市川は走塁、バントを教え込まれた、かっちりしたチーム。どんどん打ってくるのではなく、例えば一死一塁でもバントで進める。長打者はいないがコンパクトにたたき、機動力を持って、ねちっこい野球をしてくるでしょう。
足の速い選手がいるので、バントを想定してピッチャーノックもやって備えている。投手で四番の笠井、五番で左の石原をマークする。石原は懐が深い打ち方をするので、走者を置いてからは攻め方を注意しないといけない。
右腕笠井は完封できるほどの投手でないので、3、4点勝負と見ています。左打者がどれだけ対応できるかがキー。右打者は外角スライダーのストライク、ボールの見極めが大事。練習試合で打ち崩した多度津工の投手に似たタイプ。けん制はうまいので、ビデオでチェックさせる。
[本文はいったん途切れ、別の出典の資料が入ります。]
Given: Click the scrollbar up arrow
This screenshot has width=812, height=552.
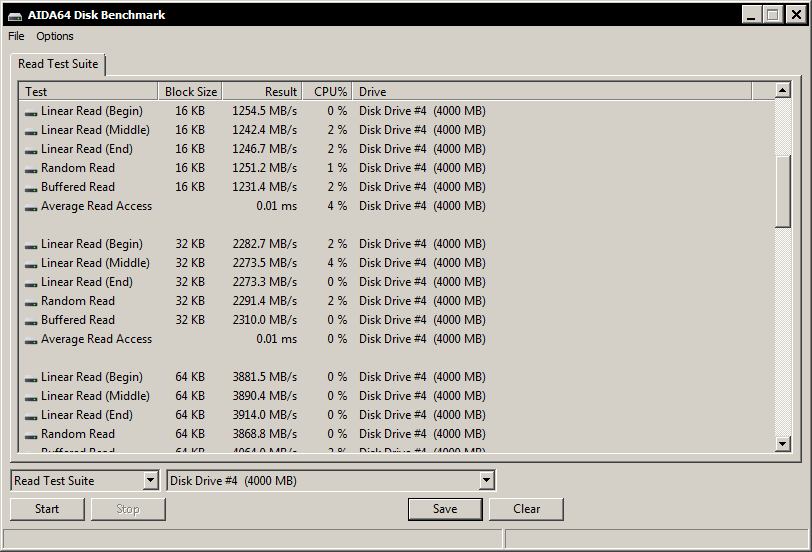Looking at the screenshot, I should tap(783, 91).
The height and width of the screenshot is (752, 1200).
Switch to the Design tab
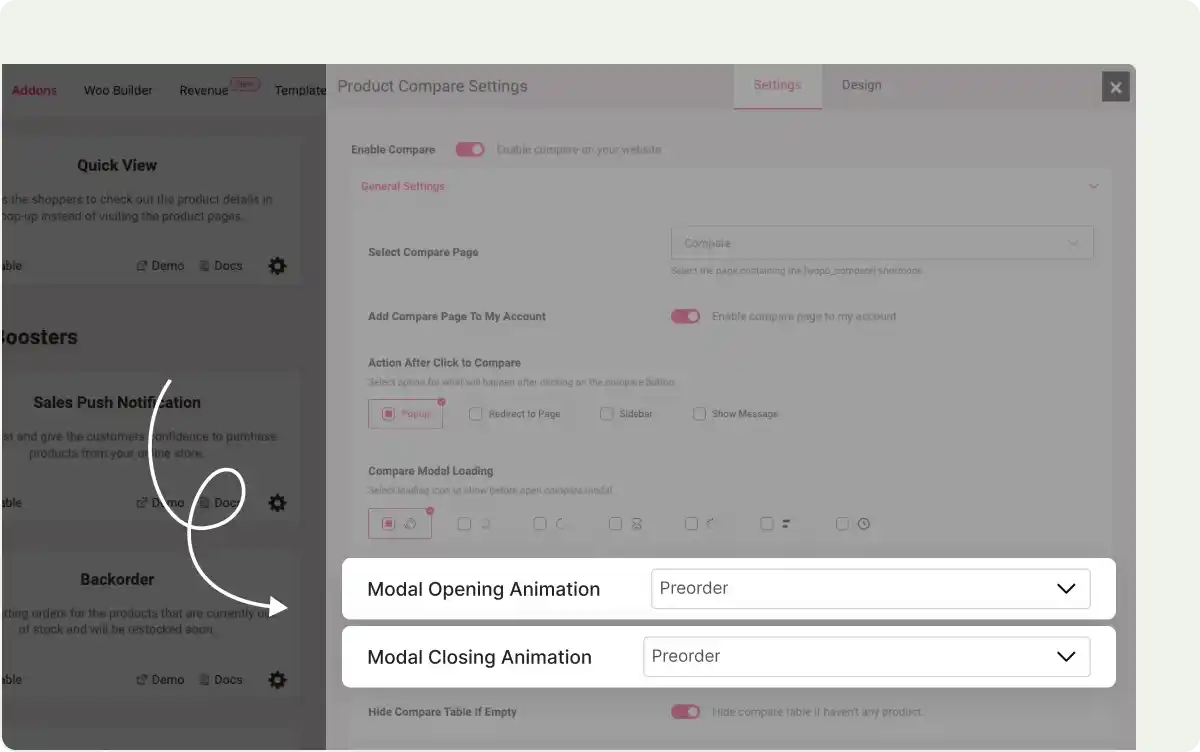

市川はエラーが少ない。こちらも初戦、いい守備と打撃ができた。しっかり守ってくれれば。バッティングは大学生に打撃登板してもらい、そこそこの球についていけた。
相手はミスにつけ込むチーム。ミスが出ても、そのイニングを最少失点に抑えるベンチワークが大切だ。今度は五分五分の相手との勝負で、市川戦が一つの山と思っている。慌てず辛抱していけば、うちも逆転する粘りが出てきた。最後の最後まで、突破口を築き戦っていく。